• STATED TASK 1
Answer these questions about the Battle of the Somme extract:
(a) In what year did the battle take place?
(b) Who does the extract name as the victor?
(c) What place did the Germans attack a week after the Allies agreed on the Somme offensive?
•••
The Battle of the Somme

Era: Twentieth century
Year: 1916
Campaign: The Somme Offensive
Conflict: World War I
Country: France
Region: The River Somme, Picardy, France
Combatants: Britain, France and Germany (others took part but these three were the main powers)
Commander(s): Allies side: (British) General (later Field Marshal) Douglas Haig, General Henry Rawlinson, General Sir Hubert de Poer Gough (French) Marshall Joseph Jaques Joffre, General Ferdinand Foch, General Joseph Alfred Micheler.
German side: Crown Prince Rupprecht of Bavaria, General Max von Gallwitz, General Fritz von Below
Reason: Britain and France were at war against Germany, and had been for two years at this point
Objective: Originally to push the Germans out of Belgium, where their U-Boat fleets were harrying Allied shipping, but after the Verdun offensive the Somme became more a battle of attrition to relieve pressure on the French forces (see full text for more)
Casualties* (approx): Allied total: 620,000 German: 434,000 - 600,000 (varies)
Objective Achieved? No
Victor: Neither

* Casualties refers to both those killed and those wounded

Note before we begin: Oh, seriously? Within the command structure for the battle we had a JJJ (Get me an interview with Spiderman!), a German general called Foch and another called von Below? You have to laugh, don’t you? Over a million dead did not...

By December 1915, Field Marshal (then General)l Sir Douglas Haig had been placed in charge as Commander-in-Chief of the British Expeditionary Forces (BEF) and with the French commander, Joseph Joffre, had agreed to mount a combined offensive at the River Somme. The Germans, however, threw a spanner in the Allied works by attacking Verdun a week later, forcing the French to commit most of their forces to that battle, leaving the British basically facing the Germans at the Somme on their own. The idea of the attack at Verdun was to defeat the French by exhausting and demoralising them, thereby leaving the British as easy pickings, and bringing the war to an end. Unfortunately for the Germans, as Hitler would discover twenty-five years later, battles don’t always go to plan, and just as would be the case at Stalingrad, the German commander overreached himself and by doing so depleted his reserves for the Somme, leaving them fighting a desperate rearguard action.
•••
• STATED TASK 2
In the listing, lay out as a numbered list everything from the line that contains "Image resolution: width=1280" down to the line that contains "click(x=210, y=51)", leaving out blank lines.
•••
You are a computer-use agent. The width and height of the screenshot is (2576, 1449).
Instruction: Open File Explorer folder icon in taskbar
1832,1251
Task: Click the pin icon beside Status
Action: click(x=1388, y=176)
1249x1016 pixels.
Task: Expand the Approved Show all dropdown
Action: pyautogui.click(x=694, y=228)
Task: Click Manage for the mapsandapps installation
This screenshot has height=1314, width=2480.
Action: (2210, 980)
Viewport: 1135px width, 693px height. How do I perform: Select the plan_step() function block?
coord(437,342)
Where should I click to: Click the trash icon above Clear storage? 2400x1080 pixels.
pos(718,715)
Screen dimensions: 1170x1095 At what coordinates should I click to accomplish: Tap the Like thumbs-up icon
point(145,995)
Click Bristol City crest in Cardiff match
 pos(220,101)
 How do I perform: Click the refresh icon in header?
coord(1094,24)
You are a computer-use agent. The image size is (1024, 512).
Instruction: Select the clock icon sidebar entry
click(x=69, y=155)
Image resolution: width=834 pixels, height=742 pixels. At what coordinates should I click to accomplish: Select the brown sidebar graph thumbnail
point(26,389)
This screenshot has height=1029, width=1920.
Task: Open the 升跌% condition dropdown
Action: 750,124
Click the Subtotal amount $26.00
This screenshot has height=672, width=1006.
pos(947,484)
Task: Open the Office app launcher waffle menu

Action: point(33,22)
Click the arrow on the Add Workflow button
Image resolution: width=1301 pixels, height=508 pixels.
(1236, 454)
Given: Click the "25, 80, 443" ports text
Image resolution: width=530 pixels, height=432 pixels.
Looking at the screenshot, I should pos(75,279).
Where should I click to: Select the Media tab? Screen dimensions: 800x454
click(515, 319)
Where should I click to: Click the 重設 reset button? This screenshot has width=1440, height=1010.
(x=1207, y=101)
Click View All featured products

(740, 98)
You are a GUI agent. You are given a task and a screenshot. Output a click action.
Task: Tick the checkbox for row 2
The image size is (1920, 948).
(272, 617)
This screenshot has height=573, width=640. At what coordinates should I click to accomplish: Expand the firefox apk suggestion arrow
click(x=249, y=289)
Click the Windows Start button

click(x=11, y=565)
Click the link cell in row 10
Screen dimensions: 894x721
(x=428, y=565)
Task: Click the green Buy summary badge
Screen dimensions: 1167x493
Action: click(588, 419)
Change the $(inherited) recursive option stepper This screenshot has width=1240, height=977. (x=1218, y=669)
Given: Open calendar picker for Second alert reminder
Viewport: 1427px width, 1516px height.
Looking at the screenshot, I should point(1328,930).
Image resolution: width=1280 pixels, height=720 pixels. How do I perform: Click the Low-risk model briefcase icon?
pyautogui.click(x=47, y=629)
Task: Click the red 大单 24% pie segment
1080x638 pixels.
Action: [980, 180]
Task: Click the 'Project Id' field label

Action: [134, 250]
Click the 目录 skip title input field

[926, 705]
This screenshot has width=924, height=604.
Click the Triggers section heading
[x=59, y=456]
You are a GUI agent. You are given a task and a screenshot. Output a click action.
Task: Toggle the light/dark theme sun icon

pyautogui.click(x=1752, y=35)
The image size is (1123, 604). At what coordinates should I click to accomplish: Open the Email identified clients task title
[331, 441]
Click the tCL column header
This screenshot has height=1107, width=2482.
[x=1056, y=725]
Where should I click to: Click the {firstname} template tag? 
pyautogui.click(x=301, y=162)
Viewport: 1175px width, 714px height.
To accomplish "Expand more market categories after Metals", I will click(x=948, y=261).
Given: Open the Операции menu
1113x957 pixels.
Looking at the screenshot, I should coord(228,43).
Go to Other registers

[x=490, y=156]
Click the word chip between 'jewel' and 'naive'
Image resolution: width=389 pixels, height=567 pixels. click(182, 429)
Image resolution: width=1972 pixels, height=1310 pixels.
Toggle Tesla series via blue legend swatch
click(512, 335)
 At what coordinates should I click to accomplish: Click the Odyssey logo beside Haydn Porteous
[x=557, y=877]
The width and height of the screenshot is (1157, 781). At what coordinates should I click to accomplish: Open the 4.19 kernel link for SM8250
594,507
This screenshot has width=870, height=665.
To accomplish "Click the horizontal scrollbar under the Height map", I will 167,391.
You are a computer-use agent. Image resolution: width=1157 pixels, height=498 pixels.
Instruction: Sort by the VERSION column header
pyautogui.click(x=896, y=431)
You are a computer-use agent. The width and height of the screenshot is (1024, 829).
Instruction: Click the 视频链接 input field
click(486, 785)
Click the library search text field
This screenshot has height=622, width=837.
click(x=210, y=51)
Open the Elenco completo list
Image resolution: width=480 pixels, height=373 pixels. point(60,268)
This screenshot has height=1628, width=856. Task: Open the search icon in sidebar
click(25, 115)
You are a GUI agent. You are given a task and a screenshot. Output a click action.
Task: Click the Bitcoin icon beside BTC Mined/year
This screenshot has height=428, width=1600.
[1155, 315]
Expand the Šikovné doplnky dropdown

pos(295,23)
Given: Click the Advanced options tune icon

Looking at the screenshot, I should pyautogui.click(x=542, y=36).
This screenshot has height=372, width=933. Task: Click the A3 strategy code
•••
• WRITTEN SOLUTION 1
(a) 1916
(b) Neither
(c) Verdun

• WRITTEN SOLUTION 2
1. Image resolution: width=1280 pixels, height=720 pixels. How do I perform: Click the Low-risk model briefcase icon?
2. pyautogui.click(x=47, y=629)
3. Task: Click the red 大单 24% pie segment
4. 1080x638 pixels.
5. Action: [980, 180]
6. Task: Click the 'Project Id' field label
7. Action: [134, 250]
8. Click the 目录 skip title input field
9. [926, 705]
10. This screenshot has width=924, height=604.
11. Click the Triggers section heading
12. [x=59, y=456]
13. You are a GUI agent. You are given a task and a screenshot. Output a click action.
14. Task: Toggle the light/dark theme sun icon
15. pyautogui.click(x=1752, y=35)
16. The image size is (1123, 604). At what coordinates should I click to accomplish: Open the Email identified clients task title
17. [331, 441]
18. Click the tCL column header
19. This screenshot has height=1107, width=2482.
20. [x=1056, y=725]
21. Where should I click to: Click the {firstname} template tag? 
22. pyautogui.click(x=301, y=162)
23. Viewport: 1175px width, 714px height.
24. To accomplish "Expand more market categories after Metals", I will click(x=948, y=261).
25. Given: Open the Операции menu
26. 1113x957 pixels.
27. Looking at the screenshot, I should coord(228,43).
28. Go to Other registers
29. [x=490, y=156]
30. Click the word chip between 'jewel' and 'naive'
31. Image resolution: width=389 pixels, height=567 pixels. click(182, 429)
32. Image resolution: width=1972 pixels, height=1310 pixels.
33. Toggle Tesla series via blue legend swatch
34. click(512, 335)
35.  At what coordinates should I click to accomplish: Click the Odyssey logo beside Haydn Porteous
36. [x=557, y=877]
37. The width and height of the screenshot is (1157, 781). At what coordinates should I click to accomplish: Open the 4.19 kernel link for SM8250
38. 594,507
39. This screenshot has width=870, height=665.
40. To accomplish "Click the horizontal scrollbar under the Height map", I will 167,391.
41. You are a computer-use agent. Image resolution: width=1157 pixels, height=498 pixels.
42. Instruction: Sort by the VERSION column header
43. pyautogui.click(x=896, y=431)
44. You are a computer-use agent. The width and height of the screenshot is (1024, 829).
45. Instruction: Click the 视频链接 input field
46. click(486, 785)
47. Click the library search text field
48. This screenshot has height=622, width=837.
49. click(x=210, y=51)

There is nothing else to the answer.